====== Provided entries

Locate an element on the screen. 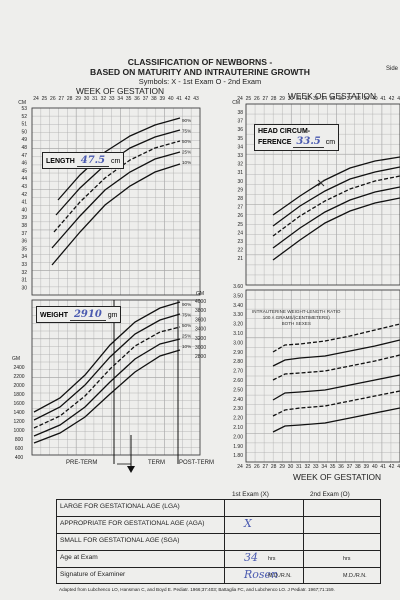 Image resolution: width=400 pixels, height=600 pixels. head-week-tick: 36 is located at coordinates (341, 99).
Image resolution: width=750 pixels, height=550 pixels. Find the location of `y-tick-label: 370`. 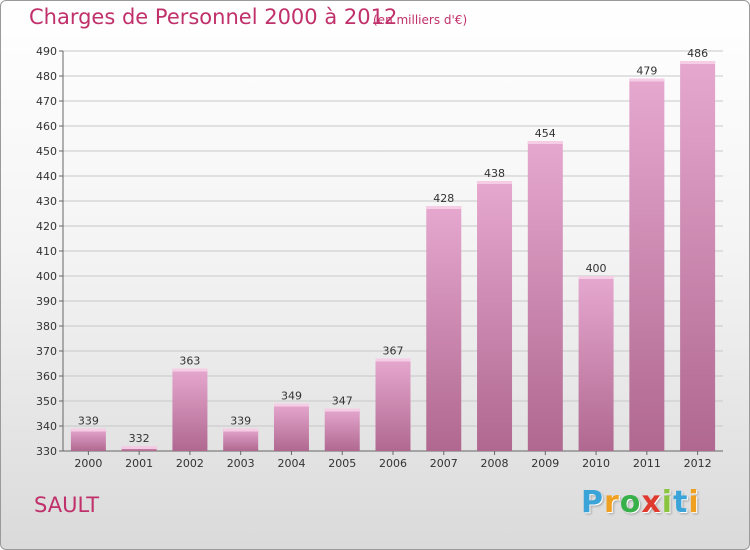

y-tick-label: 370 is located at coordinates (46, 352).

============
====== Provided entries

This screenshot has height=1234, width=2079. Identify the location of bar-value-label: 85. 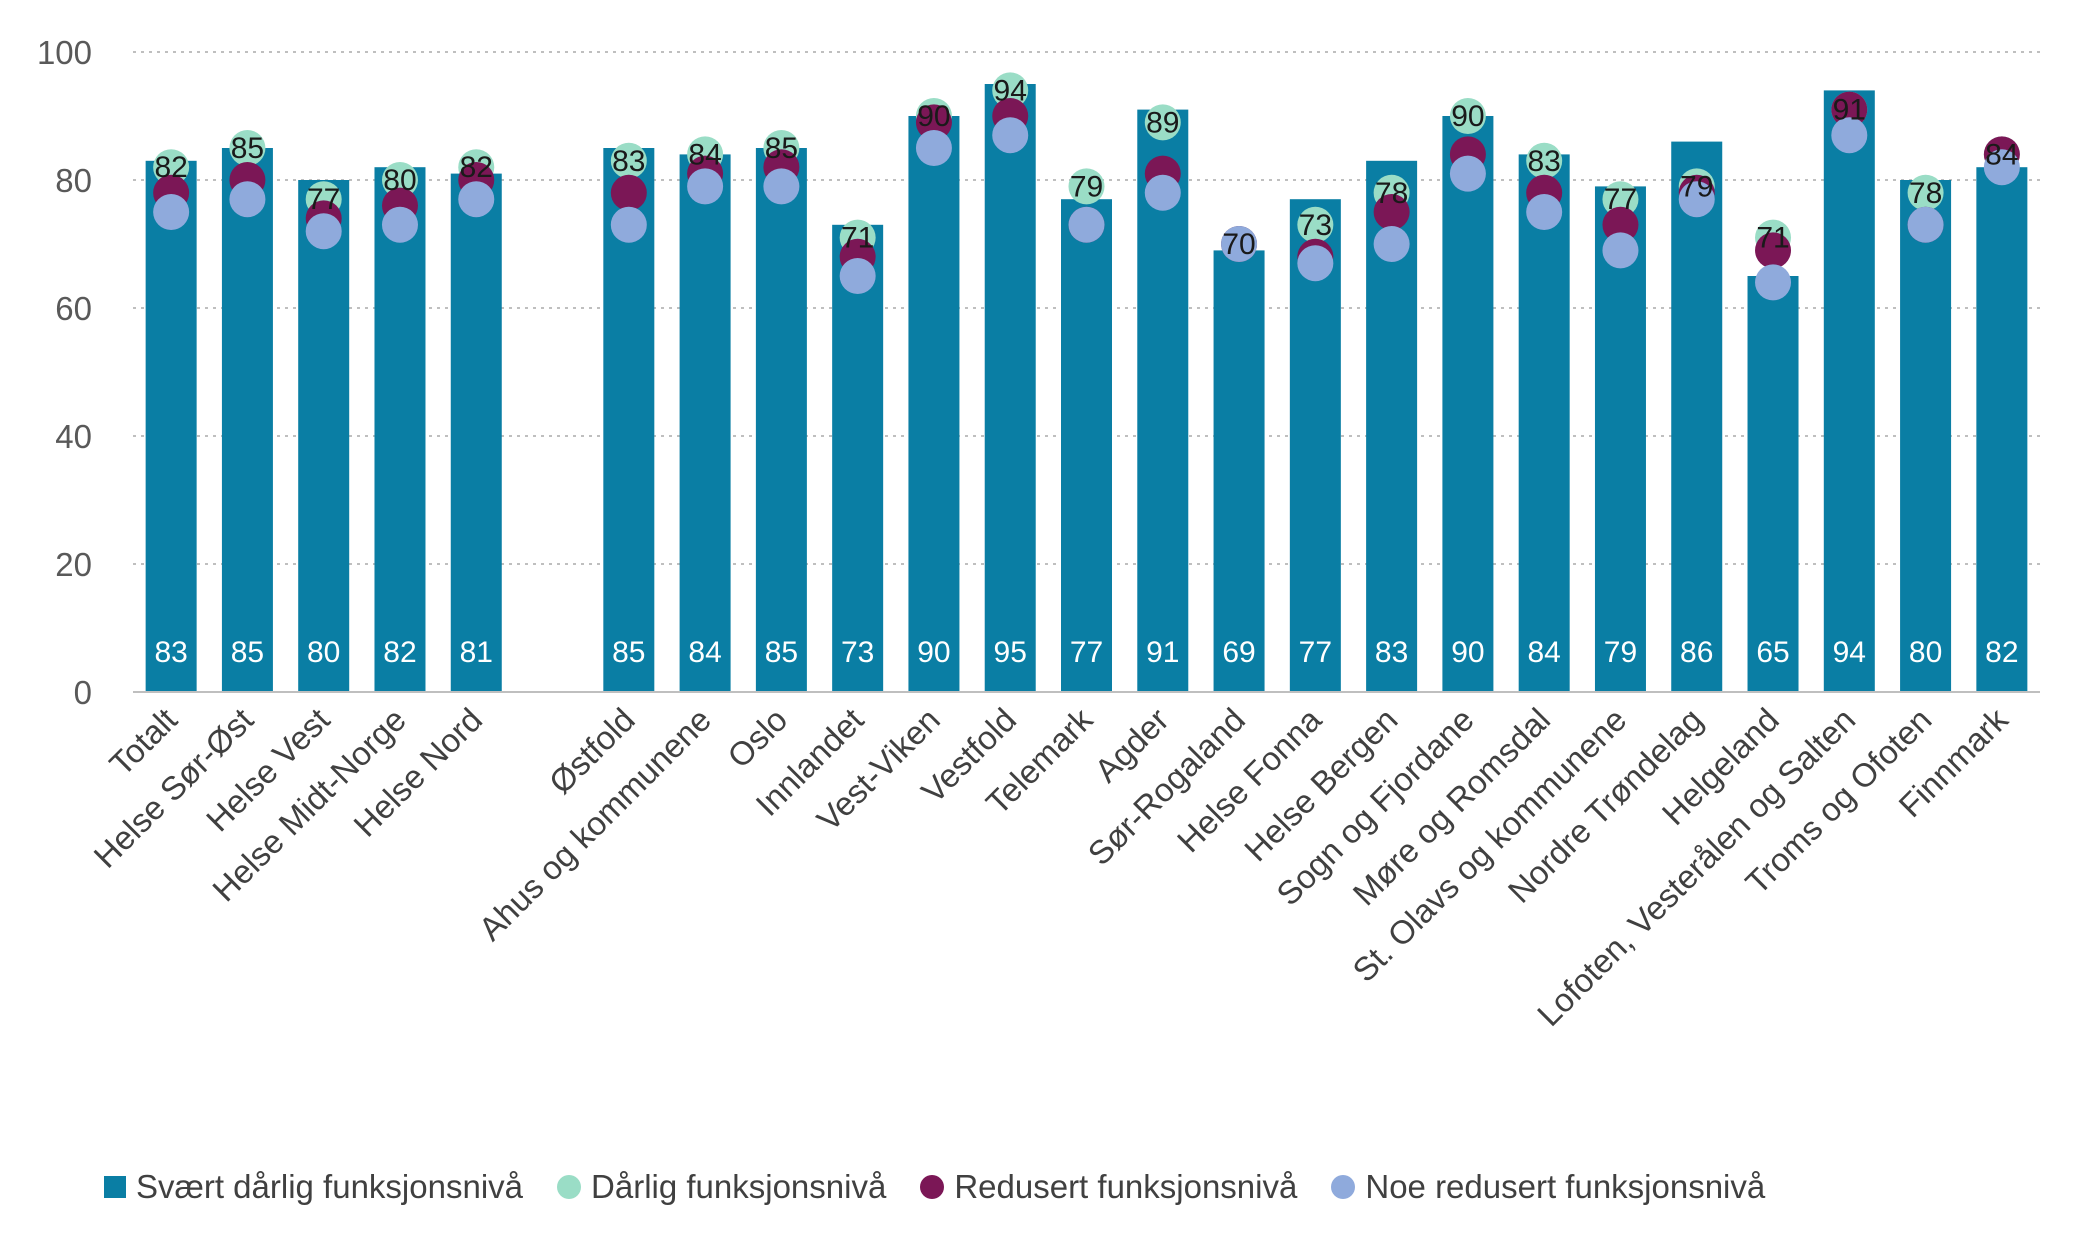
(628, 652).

============

→ Task instructions
Output every line of the material from the one containing "This screenshot has" down to the one containing "(628, 652).", both included, copied verbatim. Omit the pictures.

→ Answer for the task
This screenshot has height=1234, width=2079. Identify the location of bar-value-label: 85. 
(628, 652).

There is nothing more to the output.